What I keep reading regarding the stories of people who said they raised fine chickens their whole life feeding just corn is that they forgot to mention a vital detail...that they free ranged their birds a lot. Some of them didn't even have pens or coops and just let them roost in trees and so they had opportunity to free range that much more. It may never have occurred to them that most of the birds' nutrition came from free-ranging, not the corn. I think of it like hummingbird feeder nectar...if you fed a hummingbird (in captivity) only sugar water, they'd not last long...in the wild they eat quite a few insects.
Absolutely right about the free range stuff!! I saw a hummingbird hovering next to a spider nest. It ate every hatchling as it emerged.
I've had this happen to me with some "old timers" before. They told me how to do something and when I told them I wasn't getting the results that they had been, they would come see what I was doing. They would say, "Well, you're not doing _____, that's why you have a problem." And their answer of "_____" would never have occurred to me in a 1000 years but to them it was common knowledge, assuming everyone knew something as obvious as THAT! Possibly a generation gap sort of thing, but I know to ask a lot more questions now!

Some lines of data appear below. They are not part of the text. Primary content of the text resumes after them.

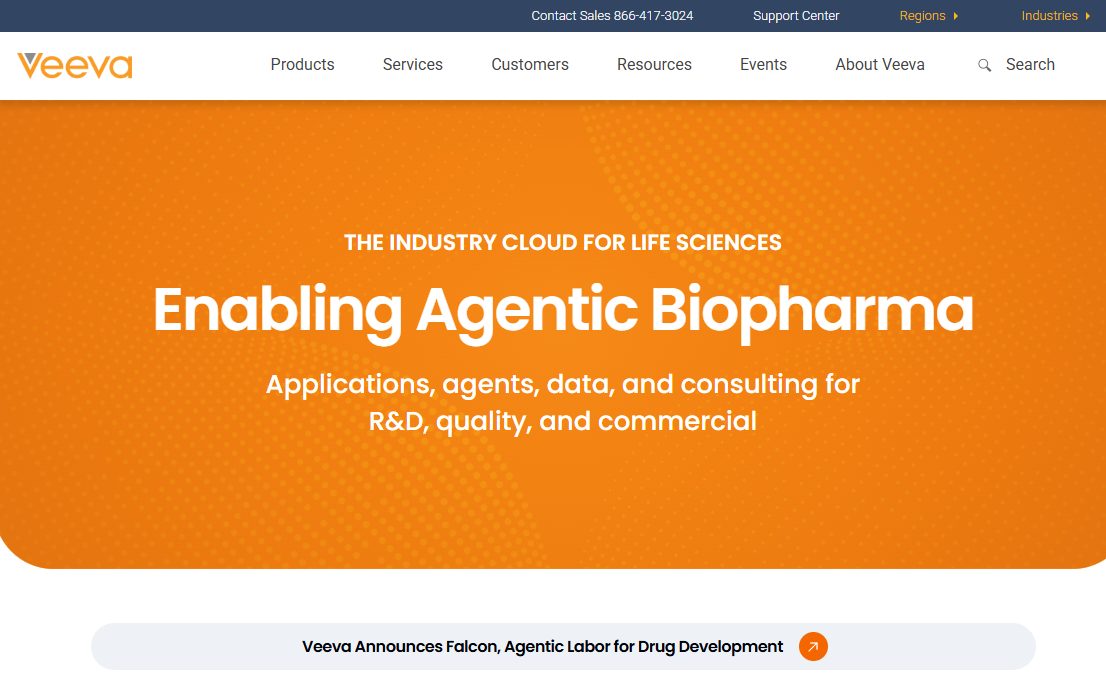This screenshot has height=685, width=1106.
Task: Open the Services menu
Action: click(x=413, y=65)
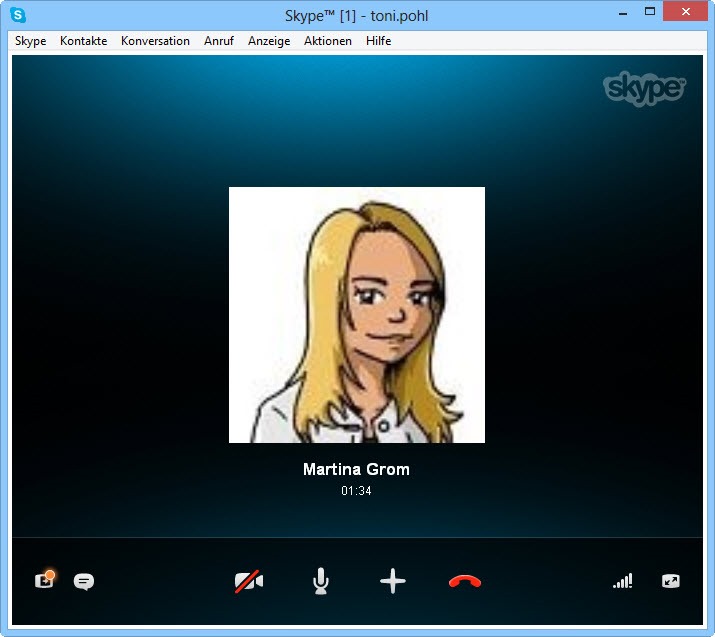Click the Skype icon in title bar
Image resolution: width=715 pixels, height=637 pixels.
(18, 15)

It's a common sense thing. But one can't have that common sense if they've never experienced anything remotely like the task at hand
It amuses me when people talk about chasing their chickens trying to catch them to put them in the coop. You can't chase chickens, it is possible to somewhat herd them cautiously. I say that because I've herded cattle, hogs, horses, etc.. all my life. It is a skill that translates to lots of animals.
ChickenCanoe - so what happened with your neighbor? Did he start feeding them properly and did they start laying again?
He was actually at the feed store when we had that conversation. He bought chicken feed that day. I see him from time to time and apparently they're doing better. They had only been laying a few months when he thought they were broken.